前立腺はほとんどの人で40歳頃から肥大が進みます。はじめのうちはトイレが近くなった・おしっこに勢いがなくなったという程度の症状が出るものの、それ自体は直接健康に関わるほど重大ではありません。しかし、やがて夜間頻尿など生活に支障が出るようになったり、さらに悪化させてしまうと尿が膀胱にたまって結石ができたり、腎臓の機能低下を起こす場合もあります。
悩んでいる方はたくさんいます。一人で悩まずに、ぜひご相談ください。

おしっこの流れを測定すると

排尿障害がどの程度のレベルなのか調べる方法の一つに「尿流測定」という検査があります。文字通り、尿の流れ出る勢いを調べる検査です。正常な排尿は、はじめの方で「シャーッ」と勢い良く出るものですが、前立腺肥大症の場合、尿が出始めるまでに少し時間がかかり、また出始めても尿が少しずつダラダラ出るという特徴があります。

前立腺肥大症のレベル

前立腺肥大症のレベルはその症状によって第1期、第2期、第3期の3段階に分けられます。ほとんどの方が、おしっこの回数が増えたり夜中にトイレに起きる第1期、思わずいきんでしまったり、尿が残った感じがする第2期のレベルにありますが、第3期になると尿が出せなかったり尿をもらすようになります。

前立腺がん

過去5年間で倍増

前立腺がんは、これまで日本人には少ないがんでした。欧米では前立腺がんは男性のがん死亡者のうち約20%を占めるほど頻度の高い病気ですが、日本の場合はまだ欧米の1/10~1/20にとどまっています。
しかし、近年の生活習慣の変化などに伴い、前立腺がんの人が急増しています。
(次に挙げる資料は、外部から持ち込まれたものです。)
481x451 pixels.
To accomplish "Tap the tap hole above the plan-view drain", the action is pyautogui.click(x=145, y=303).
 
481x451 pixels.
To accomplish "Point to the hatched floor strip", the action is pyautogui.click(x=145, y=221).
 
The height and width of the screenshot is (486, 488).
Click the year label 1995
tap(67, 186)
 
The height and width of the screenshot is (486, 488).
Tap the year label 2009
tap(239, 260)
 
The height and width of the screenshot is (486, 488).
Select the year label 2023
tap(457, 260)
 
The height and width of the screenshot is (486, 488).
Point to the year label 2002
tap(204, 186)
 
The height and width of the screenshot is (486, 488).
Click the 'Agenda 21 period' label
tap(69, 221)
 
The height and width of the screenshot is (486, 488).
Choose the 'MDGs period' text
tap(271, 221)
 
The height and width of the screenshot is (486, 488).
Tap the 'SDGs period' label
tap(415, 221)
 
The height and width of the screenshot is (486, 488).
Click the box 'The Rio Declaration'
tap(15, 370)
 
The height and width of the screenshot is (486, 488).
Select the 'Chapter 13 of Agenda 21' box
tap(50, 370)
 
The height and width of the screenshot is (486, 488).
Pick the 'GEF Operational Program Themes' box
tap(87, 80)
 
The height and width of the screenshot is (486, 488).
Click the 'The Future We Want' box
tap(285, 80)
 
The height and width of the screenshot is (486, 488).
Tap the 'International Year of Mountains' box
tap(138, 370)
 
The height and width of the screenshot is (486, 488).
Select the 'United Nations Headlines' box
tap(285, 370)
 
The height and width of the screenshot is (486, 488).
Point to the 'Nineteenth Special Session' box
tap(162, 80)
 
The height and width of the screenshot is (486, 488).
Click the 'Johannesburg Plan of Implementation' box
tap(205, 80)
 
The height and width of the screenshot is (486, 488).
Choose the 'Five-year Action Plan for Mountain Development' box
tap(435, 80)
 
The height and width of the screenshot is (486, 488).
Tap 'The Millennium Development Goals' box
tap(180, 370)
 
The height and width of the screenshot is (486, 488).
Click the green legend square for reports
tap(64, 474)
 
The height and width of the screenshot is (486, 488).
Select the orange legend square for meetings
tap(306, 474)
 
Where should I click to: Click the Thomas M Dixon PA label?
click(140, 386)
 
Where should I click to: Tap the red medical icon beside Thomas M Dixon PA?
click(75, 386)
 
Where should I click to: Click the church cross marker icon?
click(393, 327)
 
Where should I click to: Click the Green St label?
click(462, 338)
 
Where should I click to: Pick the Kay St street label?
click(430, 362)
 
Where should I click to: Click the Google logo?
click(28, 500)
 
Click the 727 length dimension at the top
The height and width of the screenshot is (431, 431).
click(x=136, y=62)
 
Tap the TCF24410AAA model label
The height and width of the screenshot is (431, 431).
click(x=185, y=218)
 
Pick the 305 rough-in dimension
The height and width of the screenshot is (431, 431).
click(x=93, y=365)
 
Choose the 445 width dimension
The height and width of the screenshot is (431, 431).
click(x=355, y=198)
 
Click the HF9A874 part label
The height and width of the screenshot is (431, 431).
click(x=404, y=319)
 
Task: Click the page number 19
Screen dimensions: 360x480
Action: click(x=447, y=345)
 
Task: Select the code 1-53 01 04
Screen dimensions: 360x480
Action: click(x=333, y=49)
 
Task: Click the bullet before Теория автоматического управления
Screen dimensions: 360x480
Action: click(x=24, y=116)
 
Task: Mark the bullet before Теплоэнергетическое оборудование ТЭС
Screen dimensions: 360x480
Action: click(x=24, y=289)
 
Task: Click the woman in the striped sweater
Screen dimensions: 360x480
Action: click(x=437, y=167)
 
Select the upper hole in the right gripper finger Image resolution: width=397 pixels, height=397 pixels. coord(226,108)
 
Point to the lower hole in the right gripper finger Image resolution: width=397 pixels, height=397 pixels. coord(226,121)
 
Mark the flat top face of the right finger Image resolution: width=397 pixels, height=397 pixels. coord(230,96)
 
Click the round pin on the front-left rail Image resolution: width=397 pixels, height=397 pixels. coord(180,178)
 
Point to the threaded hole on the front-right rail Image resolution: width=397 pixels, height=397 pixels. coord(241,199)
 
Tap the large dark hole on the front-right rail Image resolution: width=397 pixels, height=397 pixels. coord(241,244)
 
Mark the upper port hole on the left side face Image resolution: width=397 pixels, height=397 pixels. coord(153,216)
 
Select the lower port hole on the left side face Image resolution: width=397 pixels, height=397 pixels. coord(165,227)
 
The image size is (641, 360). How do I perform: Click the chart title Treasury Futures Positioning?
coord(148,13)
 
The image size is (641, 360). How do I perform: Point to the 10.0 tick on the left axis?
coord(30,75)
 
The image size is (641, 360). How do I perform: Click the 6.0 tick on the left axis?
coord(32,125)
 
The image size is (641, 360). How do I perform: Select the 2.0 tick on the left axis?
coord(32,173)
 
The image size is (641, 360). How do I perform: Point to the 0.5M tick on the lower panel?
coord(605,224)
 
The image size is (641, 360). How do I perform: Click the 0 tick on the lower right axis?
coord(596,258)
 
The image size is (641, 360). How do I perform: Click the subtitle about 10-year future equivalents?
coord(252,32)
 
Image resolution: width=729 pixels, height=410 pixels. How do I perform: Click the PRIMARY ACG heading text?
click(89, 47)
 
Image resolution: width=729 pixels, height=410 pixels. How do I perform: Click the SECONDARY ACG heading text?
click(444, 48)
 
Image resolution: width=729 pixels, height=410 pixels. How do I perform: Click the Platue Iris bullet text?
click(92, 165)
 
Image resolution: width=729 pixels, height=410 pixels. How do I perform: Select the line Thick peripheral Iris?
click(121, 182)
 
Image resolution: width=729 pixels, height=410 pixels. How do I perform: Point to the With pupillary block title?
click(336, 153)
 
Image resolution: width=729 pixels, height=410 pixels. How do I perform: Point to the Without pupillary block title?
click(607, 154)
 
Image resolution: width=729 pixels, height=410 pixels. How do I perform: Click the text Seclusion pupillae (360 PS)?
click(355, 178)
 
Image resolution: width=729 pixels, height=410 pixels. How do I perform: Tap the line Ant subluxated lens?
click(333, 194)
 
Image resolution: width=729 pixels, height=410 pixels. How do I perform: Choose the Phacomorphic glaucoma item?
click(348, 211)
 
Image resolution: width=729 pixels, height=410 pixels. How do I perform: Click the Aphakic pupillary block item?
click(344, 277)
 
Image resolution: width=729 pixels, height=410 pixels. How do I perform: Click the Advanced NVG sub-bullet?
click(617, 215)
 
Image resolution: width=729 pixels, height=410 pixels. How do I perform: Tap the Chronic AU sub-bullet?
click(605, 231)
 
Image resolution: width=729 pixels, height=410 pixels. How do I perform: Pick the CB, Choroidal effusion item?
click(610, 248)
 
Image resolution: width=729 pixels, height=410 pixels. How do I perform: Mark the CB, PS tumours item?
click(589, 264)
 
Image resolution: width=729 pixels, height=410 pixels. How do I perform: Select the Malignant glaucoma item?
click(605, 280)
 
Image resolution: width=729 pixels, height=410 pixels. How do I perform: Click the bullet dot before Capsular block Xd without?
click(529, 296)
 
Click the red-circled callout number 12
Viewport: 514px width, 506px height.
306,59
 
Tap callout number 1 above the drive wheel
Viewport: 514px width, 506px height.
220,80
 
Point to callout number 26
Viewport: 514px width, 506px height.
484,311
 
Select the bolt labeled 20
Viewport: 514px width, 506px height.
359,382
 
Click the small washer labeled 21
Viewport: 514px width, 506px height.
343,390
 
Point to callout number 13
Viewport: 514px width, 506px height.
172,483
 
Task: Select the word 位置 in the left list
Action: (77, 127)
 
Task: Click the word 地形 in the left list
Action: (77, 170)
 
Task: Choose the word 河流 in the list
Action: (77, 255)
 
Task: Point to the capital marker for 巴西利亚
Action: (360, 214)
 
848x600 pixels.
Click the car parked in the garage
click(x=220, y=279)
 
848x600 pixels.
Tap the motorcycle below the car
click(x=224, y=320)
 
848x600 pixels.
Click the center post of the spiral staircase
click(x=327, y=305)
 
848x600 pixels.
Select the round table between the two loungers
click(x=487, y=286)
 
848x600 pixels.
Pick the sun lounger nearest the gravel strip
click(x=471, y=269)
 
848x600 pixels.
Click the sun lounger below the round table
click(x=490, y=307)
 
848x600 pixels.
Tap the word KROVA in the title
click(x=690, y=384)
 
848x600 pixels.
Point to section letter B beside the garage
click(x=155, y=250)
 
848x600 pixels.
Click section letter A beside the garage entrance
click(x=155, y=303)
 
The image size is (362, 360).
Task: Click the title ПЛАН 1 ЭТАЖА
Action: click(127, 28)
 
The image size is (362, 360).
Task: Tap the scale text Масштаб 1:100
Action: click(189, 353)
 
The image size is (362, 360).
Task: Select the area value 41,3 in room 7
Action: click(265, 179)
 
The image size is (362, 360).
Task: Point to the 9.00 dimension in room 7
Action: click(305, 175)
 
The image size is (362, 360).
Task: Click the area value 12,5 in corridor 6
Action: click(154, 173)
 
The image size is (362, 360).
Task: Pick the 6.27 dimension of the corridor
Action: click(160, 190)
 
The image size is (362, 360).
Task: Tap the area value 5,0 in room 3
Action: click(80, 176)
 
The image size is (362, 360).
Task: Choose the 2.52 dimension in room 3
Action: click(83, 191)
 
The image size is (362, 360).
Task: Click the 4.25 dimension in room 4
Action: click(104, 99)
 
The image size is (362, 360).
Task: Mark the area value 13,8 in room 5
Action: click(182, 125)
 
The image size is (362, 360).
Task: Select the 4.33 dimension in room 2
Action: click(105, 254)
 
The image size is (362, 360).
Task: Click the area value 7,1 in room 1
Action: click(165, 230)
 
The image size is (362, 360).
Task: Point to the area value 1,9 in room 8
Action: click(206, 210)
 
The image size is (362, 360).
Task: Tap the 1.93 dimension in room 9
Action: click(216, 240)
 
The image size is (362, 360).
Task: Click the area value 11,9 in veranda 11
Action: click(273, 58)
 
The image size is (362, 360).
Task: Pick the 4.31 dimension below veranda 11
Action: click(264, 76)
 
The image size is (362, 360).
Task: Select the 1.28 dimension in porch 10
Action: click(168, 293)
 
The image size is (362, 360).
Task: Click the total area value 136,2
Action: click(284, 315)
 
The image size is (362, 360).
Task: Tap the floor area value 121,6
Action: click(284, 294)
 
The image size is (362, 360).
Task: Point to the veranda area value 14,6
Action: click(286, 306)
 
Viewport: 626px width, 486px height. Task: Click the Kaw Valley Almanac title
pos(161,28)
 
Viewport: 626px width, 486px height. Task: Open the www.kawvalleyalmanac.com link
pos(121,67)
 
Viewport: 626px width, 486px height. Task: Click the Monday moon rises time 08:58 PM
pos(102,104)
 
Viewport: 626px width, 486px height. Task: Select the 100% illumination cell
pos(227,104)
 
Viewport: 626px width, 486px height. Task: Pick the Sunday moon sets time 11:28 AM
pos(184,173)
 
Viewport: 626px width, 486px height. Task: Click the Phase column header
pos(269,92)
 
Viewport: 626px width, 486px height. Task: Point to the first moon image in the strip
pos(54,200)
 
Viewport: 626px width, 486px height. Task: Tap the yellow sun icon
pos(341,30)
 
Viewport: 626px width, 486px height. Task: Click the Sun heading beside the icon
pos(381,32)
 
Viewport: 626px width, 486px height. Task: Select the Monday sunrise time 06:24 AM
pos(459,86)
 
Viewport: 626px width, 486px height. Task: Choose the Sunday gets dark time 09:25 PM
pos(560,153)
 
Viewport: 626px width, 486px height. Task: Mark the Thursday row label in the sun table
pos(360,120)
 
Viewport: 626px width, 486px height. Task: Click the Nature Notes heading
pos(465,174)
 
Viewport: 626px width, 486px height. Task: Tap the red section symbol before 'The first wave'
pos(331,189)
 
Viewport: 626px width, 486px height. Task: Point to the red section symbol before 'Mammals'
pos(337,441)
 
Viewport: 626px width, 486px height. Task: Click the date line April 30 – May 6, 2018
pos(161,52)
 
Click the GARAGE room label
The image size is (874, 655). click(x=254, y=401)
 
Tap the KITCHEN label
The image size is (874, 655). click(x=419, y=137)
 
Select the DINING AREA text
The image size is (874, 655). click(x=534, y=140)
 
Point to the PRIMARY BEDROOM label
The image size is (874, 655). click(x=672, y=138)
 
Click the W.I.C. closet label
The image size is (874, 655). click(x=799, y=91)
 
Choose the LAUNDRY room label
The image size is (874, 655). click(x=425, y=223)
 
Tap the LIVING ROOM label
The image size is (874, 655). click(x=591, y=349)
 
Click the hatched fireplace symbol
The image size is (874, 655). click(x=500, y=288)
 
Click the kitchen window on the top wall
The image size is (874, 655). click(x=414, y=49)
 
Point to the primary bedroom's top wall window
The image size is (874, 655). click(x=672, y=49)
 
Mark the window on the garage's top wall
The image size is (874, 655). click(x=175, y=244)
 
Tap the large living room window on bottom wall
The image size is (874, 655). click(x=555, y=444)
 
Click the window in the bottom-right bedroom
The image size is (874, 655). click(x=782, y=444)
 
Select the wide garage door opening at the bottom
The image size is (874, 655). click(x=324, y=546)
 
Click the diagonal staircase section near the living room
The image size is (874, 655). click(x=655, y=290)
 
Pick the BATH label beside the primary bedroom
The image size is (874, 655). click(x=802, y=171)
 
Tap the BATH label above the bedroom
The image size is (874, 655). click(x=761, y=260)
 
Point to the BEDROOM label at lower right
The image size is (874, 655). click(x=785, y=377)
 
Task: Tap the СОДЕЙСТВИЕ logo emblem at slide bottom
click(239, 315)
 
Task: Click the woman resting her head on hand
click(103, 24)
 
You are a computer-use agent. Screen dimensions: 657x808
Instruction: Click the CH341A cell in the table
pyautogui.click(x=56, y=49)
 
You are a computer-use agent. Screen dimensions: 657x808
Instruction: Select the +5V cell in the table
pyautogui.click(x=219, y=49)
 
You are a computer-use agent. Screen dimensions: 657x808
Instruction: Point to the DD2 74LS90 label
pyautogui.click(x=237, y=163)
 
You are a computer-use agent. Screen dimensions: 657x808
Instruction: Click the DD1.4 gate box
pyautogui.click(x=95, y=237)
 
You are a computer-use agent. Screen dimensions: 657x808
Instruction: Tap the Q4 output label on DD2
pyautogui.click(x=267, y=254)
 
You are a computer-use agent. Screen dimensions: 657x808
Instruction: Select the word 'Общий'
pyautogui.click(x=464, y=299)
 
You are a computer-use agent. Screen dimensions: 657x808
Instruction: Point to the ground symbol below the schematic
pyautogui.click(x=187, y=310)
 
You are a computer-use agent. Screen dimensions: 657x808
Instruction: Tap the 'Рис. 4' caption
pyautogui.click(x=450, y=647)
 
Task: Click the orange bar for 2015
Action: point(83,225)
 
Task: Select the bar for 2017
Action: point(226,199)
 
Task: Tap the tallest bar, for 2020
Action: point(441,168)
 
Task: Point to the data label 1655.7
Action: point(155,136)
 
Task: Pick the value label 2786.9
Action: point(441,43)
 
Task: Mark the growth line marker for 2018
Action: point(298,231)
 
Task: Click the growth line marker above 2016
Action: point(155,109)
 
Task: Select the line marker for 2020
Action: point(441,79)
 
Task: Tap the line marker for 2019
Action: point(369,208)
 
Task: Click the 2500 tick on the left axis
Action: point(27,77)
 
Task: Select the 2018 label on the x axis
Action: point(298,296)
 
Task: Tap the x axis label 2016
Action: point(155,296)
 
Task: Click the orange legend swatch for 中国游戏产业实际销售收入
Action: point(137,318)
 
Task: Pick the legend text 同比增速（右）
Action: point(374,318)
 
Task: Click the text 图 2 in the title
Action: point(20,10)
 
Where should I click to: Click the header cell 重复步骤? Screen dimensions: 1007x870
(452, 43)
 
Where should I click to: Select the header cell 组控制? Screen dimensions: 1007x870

前立腺がんの死亡者の数は過去5年間の統計を見るとほぼ2倍に増えていて、今後さらに加速すると予想されています。
前立腺がんは尿道から少し離れた外側にできるため、初期には前立腺の中央を通る尿道を圧迫することはありません。ですから、ある程度がんが成長するまで自覚症状はほとんどありません。

前立腺炎

前立腺炎は主に細菌性のものです。大腸菌や淋菌などの細菌の感染により前立腺が炎症を起こし、残尿感や頻尿などの症状が出ます。また、冷え症やアレルギー、ストレスなどによっても前立腺に炎症が起こります。

この点に注意しましょう

おしっこをガマンしない

尿意を感じたらすぐに排尿しましょう。尿が出ない、または、もらしてしまうという方はすぐに専門医に相談しましょう。

同じ姿勢を続けたり足腰を冷やさない

運転やオフィス仕事などでじっと同じ姿勢を続けたり、足腰を冷やすことは頻尿につながります。

洋食や油っぽいものを控える

前立腺肥大の原因の一つが食事の欧米化といわれています。